--- WHAT YOU ARE ASKED TO DO ---
Take every line from the entries below that includes the word "screenshot" and copy it.

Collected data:

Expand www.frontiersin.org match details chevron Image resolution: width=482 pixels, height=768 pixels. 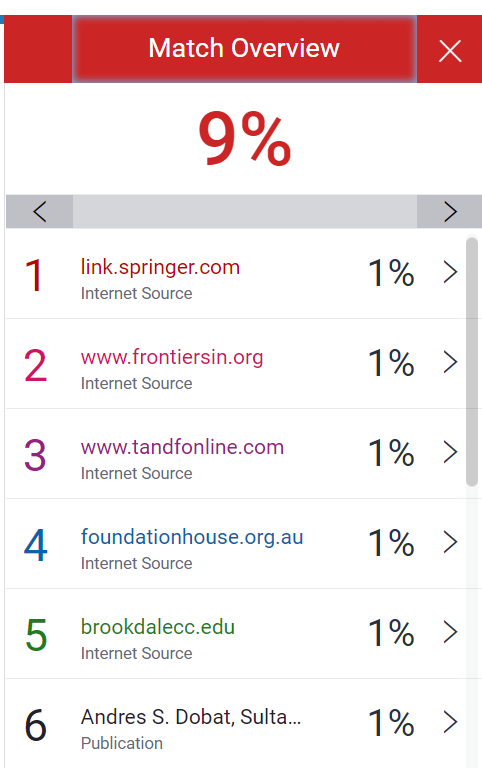click(450, 362)
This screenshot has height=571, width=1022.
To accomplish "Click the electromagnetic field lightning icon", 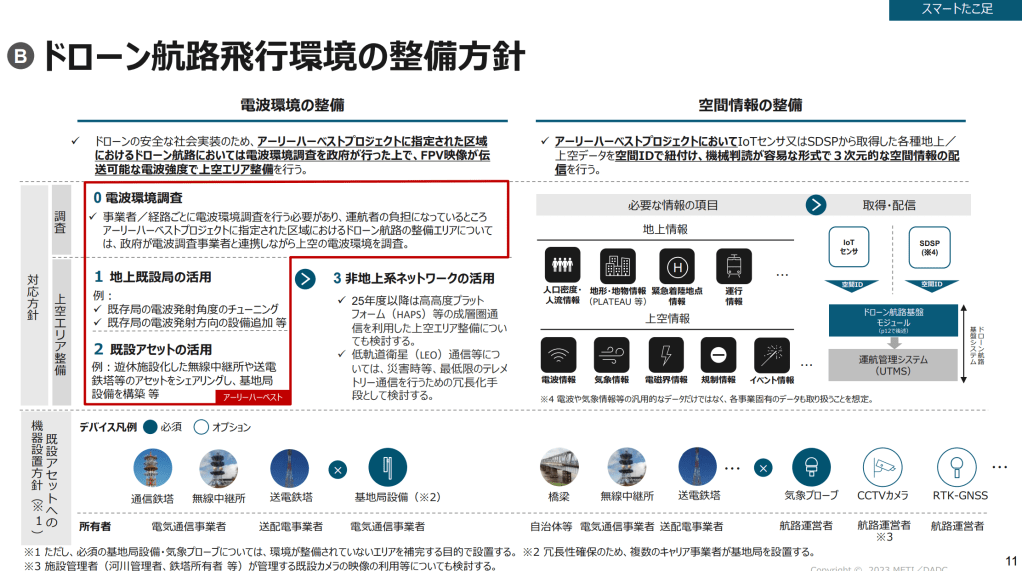I will click(x=665, y=354).
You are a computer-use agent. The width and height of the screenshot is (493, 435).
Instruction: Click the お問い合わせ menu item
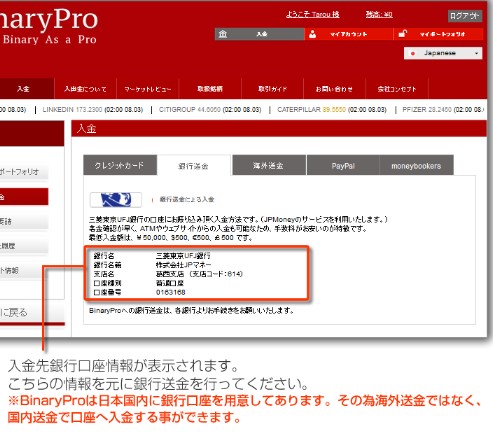pos(334,89)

--- EXERCISE ANSWER ---
This screenshot has height=571, width=1022.
You are a computer-use agent. The width and height of the screenshot is (493, 435).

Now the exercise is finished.